Screenshot and document pointing data
-------

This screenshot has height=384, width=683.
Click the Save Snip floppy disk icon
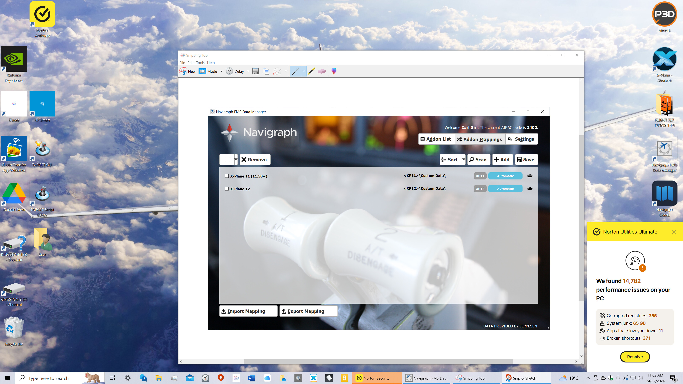pyautogui.click(x=255, y=71)
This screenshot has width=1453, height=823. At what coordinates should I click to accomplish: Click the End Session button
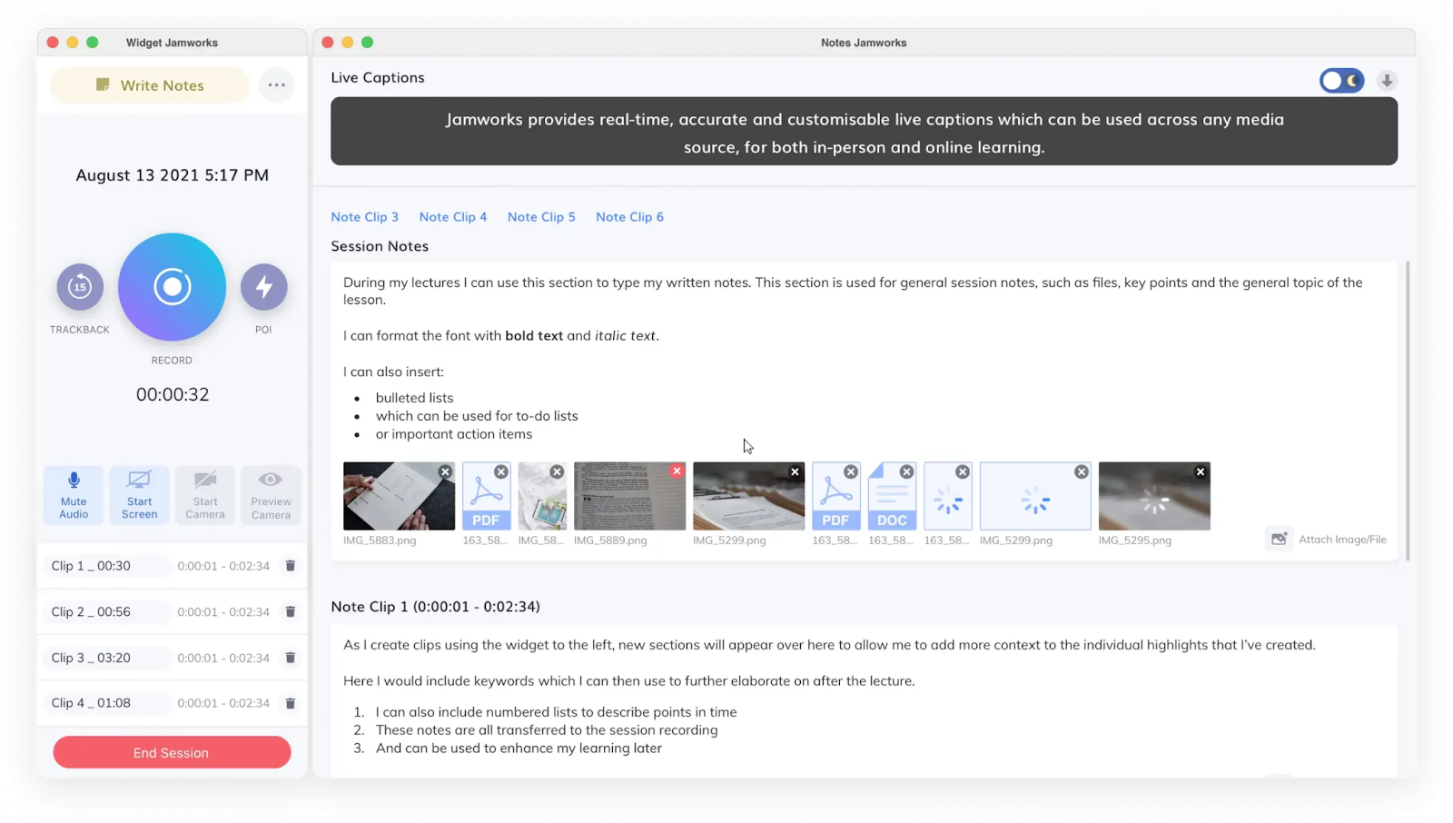[172, 752]
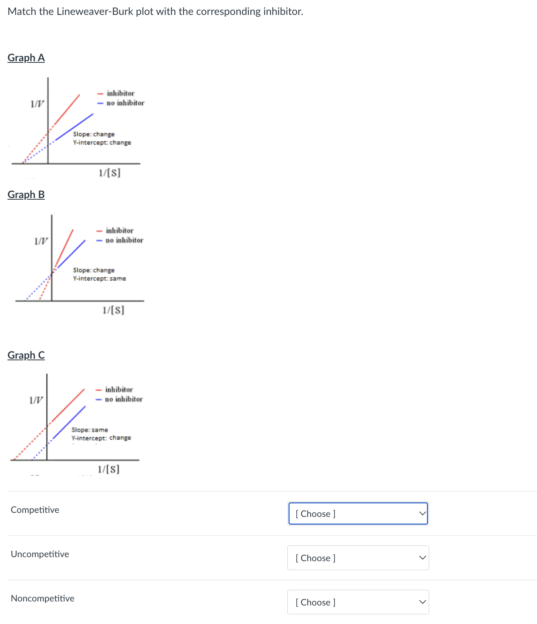Click the 1/[S] axis label in Graph B
This screenshot has width=537, height=624.
tap(114, 309)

-------

§ **AIM OF THE TASK**
Copy the items above word for word, leaving out the pictures.

§ **SOLUTION TO THE PROBLEM**
This screenshot has height=384, width=683.
Click the Save Snip floppy disk icon
pyautogui.click(x=255, y=71)
This screenshot has width=1453, height=823. At what coordinates should I click to accomplish: Click the End Session button
[172, 752]
Click the 1/[S] axis label in Graph B
This screenshot has width=537, height=624.
tap(114, 309)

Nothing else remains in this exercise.